For his work in “developing and promoting Philippine tourism as a means of bringing in dollar revenues so essential to the economic stability and prosperity of the country,” he earned the title “Father of Philippine Tourism” in a posthumous Kalakbay Lifetime Achievement Award ceremonies of the Department of Tourism at Malacañang Palace in 1990. The idea that “It’s more fun in the Philippines” is the fruit of a seed he planted many years ago when the tourist industry was in its infancy. It is a slogan that he himself would have loved and appreciated.
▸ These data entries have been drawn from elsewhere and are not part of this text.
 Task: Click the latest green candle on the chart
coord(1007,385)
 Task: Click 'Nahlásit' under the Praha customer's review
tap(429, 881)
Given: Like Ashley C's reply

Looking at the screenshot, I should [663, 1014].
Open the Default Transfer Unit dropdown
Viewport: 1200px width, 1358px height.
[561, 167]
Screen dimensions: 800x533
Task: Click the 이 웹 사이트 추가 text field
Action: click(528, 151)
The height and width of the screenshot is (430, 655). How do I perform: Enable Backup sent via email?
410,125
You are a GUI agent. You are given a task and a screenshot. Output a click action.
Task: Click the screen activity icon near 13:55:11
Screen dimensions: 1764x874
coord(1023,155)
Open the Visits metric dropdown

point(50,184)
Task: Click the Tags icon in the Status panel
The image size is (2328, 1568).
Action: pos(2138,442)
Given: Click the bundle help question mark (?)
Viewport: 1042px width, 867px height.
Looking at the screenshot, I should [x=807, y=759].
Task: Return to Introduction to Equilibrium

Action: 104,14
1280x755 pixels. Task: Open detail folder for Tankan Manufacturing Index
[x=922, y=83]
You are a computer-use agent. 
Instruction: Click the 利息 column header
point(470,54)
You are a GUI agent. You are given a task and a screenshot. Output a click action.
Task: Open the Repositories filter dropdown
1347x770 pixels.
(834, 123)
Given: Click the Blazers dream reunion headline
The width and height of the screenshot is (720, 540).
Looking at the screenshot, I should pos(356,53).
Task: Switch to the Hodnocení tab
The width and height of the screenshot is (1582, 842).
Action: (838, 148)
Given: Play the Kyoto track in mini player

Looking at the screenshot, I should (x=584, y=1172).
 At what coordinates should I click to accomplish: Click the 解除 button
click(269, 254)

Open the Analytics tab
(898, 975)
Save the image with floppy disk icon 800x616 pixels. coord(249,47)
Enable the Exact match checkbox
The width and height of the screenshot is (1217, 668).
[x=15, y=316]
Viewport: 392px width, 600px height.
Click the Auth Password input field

When President Diosdado Macapagal came to office, he appointed Modesto Farolan ambassador to South Vietnam and Cambodia, where he witnessed firsthand the upheavals that eventually led to American withdrawal from Vietnam, as well as the fall from power of Prince Norodom Sihanouk.
His next posting was in Switzerland where his research on Jose Rizal resulted in an article “Rizal and Swiss-Philippine relations.” Not many of our people are aware of the fact that the Rizal Monument was designed by a Swiss sculptor, Dr. Richard Kissling. Actually, the winning design was submitted by an Italian sculptor, Prof. Carlos Nicoli, but it was deemed too expensive to construct. Kissling’s work was the second-place winner and, under his supervision, the Rizal Monument was completed in September 1912 and inaugurated on April 26, 1913. (I am indebted to Agathon Aerni and Marilyn J. Alarilla, now ambassador to Turkey, for their work on Philippine-Swiss relations.)
From Switzerland my father returned to Asia when President Ferdinand Marcos chose him to be ambassador to Indonesia. He would stay there for almost 10 years, serving for some time as dean of the Jakarta diplomatic corps. (Ten years later, President Cory Aquino would appoint me to the same post. The Indonesian foreign minister, Mochtar Kusumaatmadja, who bade him farewell, was also the foreign minister who welcomed me to Indonesia. When I arrived in Jakarta, many of his old friends thought that he had returned for another tour of duty.)
In the words of his friend and colleague, Benjamin Salvosa, president of Baguio Colleges Foundation (now the University of the Cordilleras), my father, a high school product, was “the acme of the informal process of self-education and self-discipline.”
Having served six Philippine presidents, he would always remind me that “as a public official you do not serve any individual. You serve your country and your people.”